:: Testo fornito
Giorno della Memoria, il dovere di non voltare lo sguardo altrove

di Marco Travaglini

La Repubblica italiana riconosce il giorno 27 gennaio, data dell’abbattimento dei cancelli di Auschwitz, “Giorno della Memoria”, al fine di ricordare la Shoah (sterminio del popolo ebraico), le leggi razziali, la persecuzione italiana dei cittadini ebrei, gli italiani che hanno subìto la deportazione, la prigionia, la morte, nonché coloro che, anche in campi e schieramenti diversi, si sono opposti al progetto di sterminio, ed a rischio della propria vita hanno salvato altre vite e protetto i perseguitati”. Così recita l’articolo 1 della Legge 20 luglio 2000, n. 211 che ha istituito il “Giorno della Memoria”. Il 27 gennaio del 1945 cadeva di sabato e le truppe sovietiche, giunte nella cittadina polacca di Oswieçim (in tedesco Auschwitz), a circa 60 km da Cracovia, abbatterono i cancelli del campo di sterminio, liberando circa 7.650 prigionieri. Ad Auschwitz, circa due settimane prima, i nazisti si erano precipitosamente ritirati, portando con loro, in una marcia della morte, tutti i prigionieri sani, molti dei quali morirono lungo il percorso.

L’orrore dei campi della morte

In realtà i sovietici erano già arrivati precedentemente a liberare dei campi nel profondo est polacco, come quelli di Chełmno e di Bełżec, ma questi, essendo di sterminio e non di concentramento, come Treblinka e Sobibòr, erano vere e proprie fabbriche di morte dove i deportati venivano immediatamente uccisi nelle camere a gas. La scoperta di Auschwitz e le testimonianze dei sopravvissuti rivelarono compiutamente, per la prima volta, al mondo l’orrore del genocidio nazista. Solo ad Auschwitz, furono deportate più di un milione e trecentomila persone. Novecentomila furono uccise subito al loro arrivo e altre duecentomila morirono a causa di malattie, fame e stenti. I soldati sovietici si trovarono di fronte non solo i pochi sopravvissuti ridotti a pelle e ossa, ma, durante l’ispezione del campo, rinvennero le prime tracce dell’orrore consumato all’insaputa del mondo intero: tra i vari resti, quasi otto tonnellate di capelli umani. Lì, nel sud della Polonia, a partire dalla metà del 1940, funzionò il più grande campo di sterminio di quella sofisticata “macchina” tedesca denominata “soluzione finale del problema ebraico”.
::::
Esercizi:
[A] Rispondi in breve alle seguenti domande sul testo dedicato al Giorno della Memoria, indicando ciascuna risposta con la stessa lettera:
(i) Quale legge ha istituito il "Giorno della Memoria"?
(ii) Quanti prigionieri furono liberati quando le truppe sovietiche abbatterono i cancelli di Auschwitz?
(iii) Quanti capelli umani trovarono i soldati sovietici durante l'ispezione del campo?
[B] Traduci in inglese questa frase del testo dedicato al Giorno della Memoria: "Solo ad Auschwitz, furono deportate più di un milione e trecentomila persone."
:: Materiale fornito
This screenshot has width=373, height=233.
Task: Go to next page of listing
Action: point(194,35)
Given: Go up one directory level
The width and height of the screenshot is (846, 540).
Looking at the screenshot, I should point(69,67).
::::
Risultati degli esercizi:
[A]
(i) La Legge 20 luglio 2000, n. 211.
(ii) Circa 7.650 prigionieri.
(iii) Quasi otto tonnellate di capelli umani.

[B] In Auschwitz alone, more than one million three hundred thousand people were deported.